The Canadian navy has lost its ability to control events at sea. At present, it is heavily reliant on others to participate in task group operations and dependent on them for at-sea refuelling and logistics support. It will be many years before new warships are built; by some estimates, there will not be enough of them to ensure adequate defence capability for both the Atlantic and Pacific.
None are planned to have Aegis missile defence systems. When new offshore patrol vessels become available, they will be slow, poorly armed, and capable of Arctic operations only in summer. And there are no plans for the RCN to acquire ships of the kind that can transport troops and equipment on peace operations or large volumes of humanitarian supplies and helicopters to disaster areas.

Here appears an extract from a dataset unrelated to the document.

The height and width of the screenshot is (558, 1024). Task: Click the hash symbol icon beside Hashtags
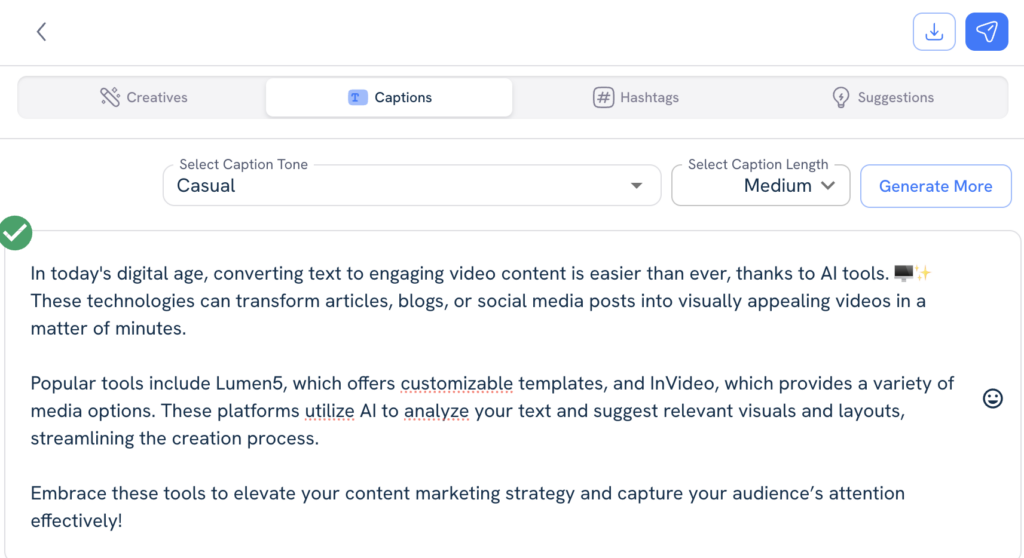[x=603, y=97]
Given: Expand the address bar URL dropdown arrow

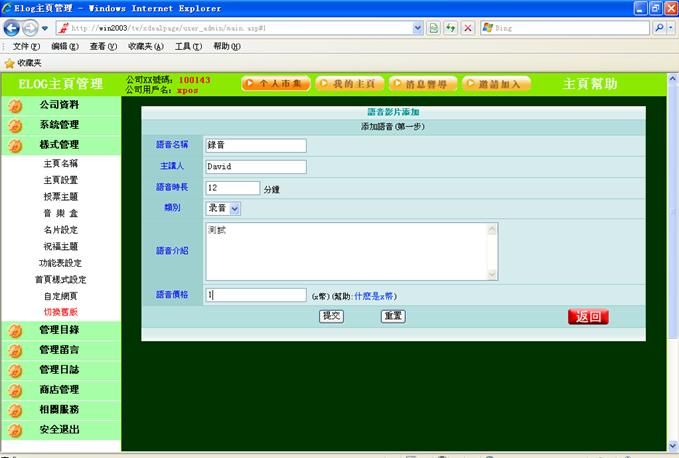Looking at the screenshot, I should [417, 28].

For air defence, Canada’s original fleet of 138 CF-18s is down to 77 with only half operational at any one time because of maintenance and upgrades. This translates into the RCAF having only 35 to 40 planes for the simultaneous defence of the continent and for NATO or UN operations. At one time, Canada had 36 aircraft earmarked just for North American defence — and that was before the Air Force was tasked with additional surveillance and intercept obligations post 9/11. For the First Gulf War, Canada sent 24 planes, for the Balkans 18, for Libya 7, for Iraq/ISIS 6, and to “reassure” NATO ally Slovenia in October 2017 just two planes. Only in Canada does a “low dishonest” debate continue over whether the F-35 is the right replacement for the CF-18. Allied countries are buying hundreds of the planes, 674 at last count: UK 138, Australia 72, Netherlands 37 etc.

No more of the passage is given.